Another tip: looks like you don’t get the SiteMinder headers if the Session is disabled (it’s disabled by default on SharePoint applications), so you will have to enable the Session in the application web.config file.
After the login page pulls the user name from the HTTP header it redirects the user to the requested page and creates the form authentication token. It also creates the persistent cookie (the second parameter in the method is true). You need the persistent cookie if you decided to use “client software integration” feature.

Custom membership and role providers
Since we are not using Windows authentication we need to define membership and role providers for the SharePoint application and Central Administration site.
After the SiteMinder authenticates a user, the SharePoint framework has to authorize the user. When SharePoint site authorizes users, it uses the list of users and roles assigned to the site.

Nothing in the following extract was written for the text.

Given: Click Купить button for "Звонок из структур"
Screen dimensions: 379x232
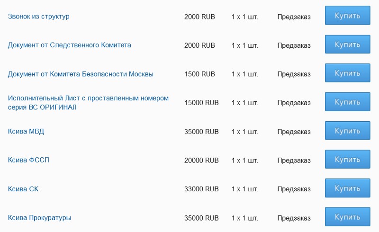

To assign users and roles to the site in SharePoint 2007 you use the Central Administration site (to assign site collection admins) or Site Settings (to assign users and groups). In both cases the SharePoint framework uses membership and role providers. The framework calls appropriate methods of the providers to search for users and roles. Providers make calls to data sources that contain users, groups and relationship information between users and groups.
By the way, SharePoint stores users and groups assigned to sites in the Contents database in the form: ProviderName:UserName.

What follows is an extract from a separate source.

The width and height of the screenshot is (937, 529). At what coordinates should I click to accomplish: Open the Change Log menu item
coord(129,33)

If your SiteMinder agent authenticates users against a specific AD domain you can use LDAP membership and role providers that will talk to the same AD domain.
In some more complex cases one of possible solutions would be copying the users and roles information in a SQL server database and use providers that talk to this database.

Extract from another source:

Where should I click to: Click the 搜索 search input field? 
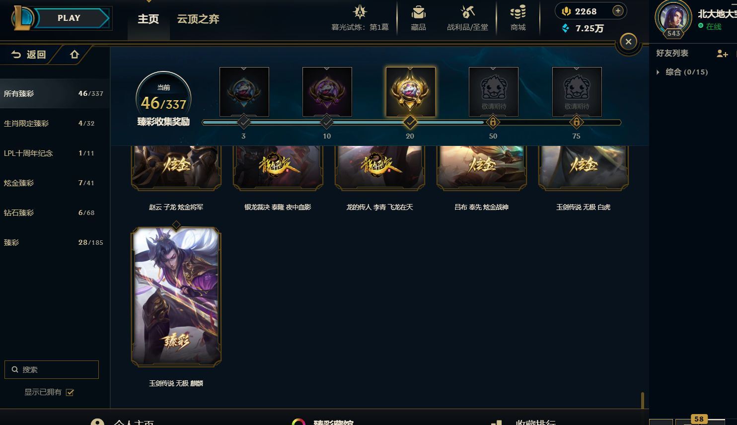52,369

Figure 3 The HTTP request sequence diagram

See my blog about custom membership and role providers for SharePoint 2007.

Additional information
There are blogs on the Internet about using the SiteMinder headers to bypass the SharePoint authentication.
In both cases the SiteMinder talks to one AD domain, and because of that, it was not necessary to develop custom providers. The authors of the articles use LDAP membership and role providers that talk to the same data source (AD domain) as the ‘SiteMinder’.
There is another trick both articles are using, instead of changing login.aspx they create HTTP modules that intercept all requests, and create generic principal object using the user name from the SiteMinder header. In this case login.aspx is never called.
It’s not absolutely obvious, and it’s not covered by the article but looks like in both cases the role provider is not used, so the roles are not used for the SharePoint applications.